I had begun walking in search of meaning and not far down the road I stumbled across an insurmountable obstacle: mortality. All labors are in vain if they seek permanence. This did not stop me, if I should live in a world where impermanence governs every particle of matter then my actions had to resign any sort of structure, my words had to abandon order. I had to accept the chaos of uncertainty and resume the search. No longer looking for a perennial philosophy but merely for temporary wisdom. For the most profound questions I never looked in books; I was lucky to experience them in other more fundamental objects: in direct contact with the phantasmagorical landscapes of nature or the silent dark of outer space.
 
Sinking in rocky jaws
Patagonian mountains
Lakes as seas
near heaven’s azure
the universe reborn
million lights at night
transform every thing
 
     Living in constant disbelief I could but interpret life as total dream, the whole of existence appeared equally inconstant as the contents of any bizarre dream. Yet I am sure that defining the cosmos by the anthropocentric analogy of dream doesn’t come close to what is really happening — reality is much wilder and exuberant than our speculations. Here and there I found evidence to believe that the hardest task is change: inner transformation. We are never the Archimedean unmovable point around which all things change and evolve — we are similarly watery being flowing from one state to another. Allowing things to chance within you, permitting things to grow and decay inside was surely difficult. Getting used to this internal impermanence requires great courage. The reward is priceless: the art of transformation had become the real art of living.

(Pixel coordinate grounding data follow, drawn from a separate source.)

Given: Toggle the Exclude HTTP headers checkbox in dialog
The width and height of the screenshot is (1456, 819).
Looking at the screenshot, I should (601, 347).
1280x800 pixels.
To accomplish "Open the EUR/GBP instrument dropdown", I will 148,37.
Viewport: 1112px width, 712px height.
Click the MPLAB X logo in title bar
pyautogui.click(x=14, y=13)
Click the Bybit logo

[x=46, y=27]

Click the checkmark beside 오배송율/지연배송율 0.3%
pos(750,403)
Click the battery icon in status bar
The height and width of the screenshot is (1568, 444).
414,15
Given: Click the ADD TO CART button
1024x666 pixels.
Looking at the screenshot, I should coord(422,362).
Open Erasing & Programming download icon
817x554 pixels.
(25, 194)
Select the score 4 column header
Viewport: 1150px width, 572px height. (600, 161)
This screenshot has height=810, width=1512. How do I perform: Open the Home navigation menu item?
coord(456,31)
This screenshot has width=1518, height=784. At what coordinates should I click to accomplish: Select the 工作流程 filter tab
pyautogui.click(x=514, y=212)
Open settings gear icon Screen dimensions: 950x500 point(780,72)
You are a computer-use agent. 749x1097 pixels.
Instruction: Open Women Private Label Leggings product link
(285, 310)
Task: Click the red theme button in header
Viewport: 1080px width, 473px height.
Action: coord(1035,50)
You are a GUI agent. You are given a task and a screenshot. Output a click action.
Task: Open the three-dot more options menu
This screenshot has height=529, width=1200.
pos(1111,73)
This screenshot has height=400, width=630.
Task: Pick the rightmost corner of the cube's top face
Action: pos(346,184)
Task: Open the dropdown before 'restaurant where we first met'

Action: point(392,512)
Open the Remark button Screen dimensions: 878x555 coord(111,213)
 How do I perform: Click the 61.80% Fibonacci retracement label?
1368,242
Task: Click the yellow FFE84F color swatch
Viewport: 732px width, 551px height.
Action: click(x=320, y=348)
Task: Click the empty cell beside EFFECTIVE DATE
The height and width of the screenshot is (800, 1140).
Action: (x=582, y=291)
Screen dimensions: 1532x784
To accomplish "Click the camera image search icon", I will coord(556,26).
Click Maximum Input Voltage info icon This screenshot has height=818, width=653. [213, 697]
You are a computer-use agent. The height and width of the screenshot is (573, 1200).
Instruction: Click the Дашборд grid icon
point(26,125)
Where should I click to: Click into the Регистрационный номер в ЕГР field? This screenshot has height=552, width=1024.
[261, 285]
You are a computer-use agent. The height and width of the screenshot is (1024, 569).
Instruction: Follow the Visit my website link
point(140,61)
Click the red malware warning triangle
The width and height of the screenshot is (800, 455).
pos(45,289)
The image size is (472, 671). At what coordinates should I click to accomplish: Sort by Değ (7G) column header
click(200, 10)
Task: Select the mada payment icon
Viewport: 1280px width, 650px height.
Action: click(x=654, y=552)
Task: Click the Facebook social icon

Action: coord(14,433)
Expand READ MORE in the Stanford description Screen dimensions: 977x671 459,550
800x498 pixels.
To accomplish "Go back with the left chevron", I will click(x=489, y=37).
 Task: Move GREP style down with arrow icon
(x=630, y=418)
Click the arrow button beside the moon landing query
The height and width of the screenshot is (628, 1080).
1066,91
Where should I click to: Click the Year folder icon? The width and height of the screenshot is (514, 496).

     At night things settle down. The pure transparency of water is swallowed by the black of night and slowly above a blurry streak of light convinces us of the utter strangeness of our condition. The Milky Way, our home galaxy, becomes the symbol of our astonishment.  In those prolonged moments of silence things are perceived differently, we are free to just be as rocks are silently existing at the bottom of a blue lake.
Is it so necessary to formulate our wonder and our wishes?
 
Immobile (time)
Serene (space)
a rock for ages
deep below
in abysmal Zen
 
Sometimes I refuse to endure the recurrent agony of dreaming my death. In times like those:
 
Deserts become too desolate
Mountains intimidating monsters
Cities caging of beasts
Oceans too restless
Home insipid
My grave a terrifying
       inferno
I can only live and die
within my despair
 
My daemon: despair. My savior: wonder. My meditation: inking a few random words. My sleep: sweet forgetfulness as the rock that rests unperturbed.
 
I have to ask, is The Search a consequence of despair, or despair a consequence of The Search?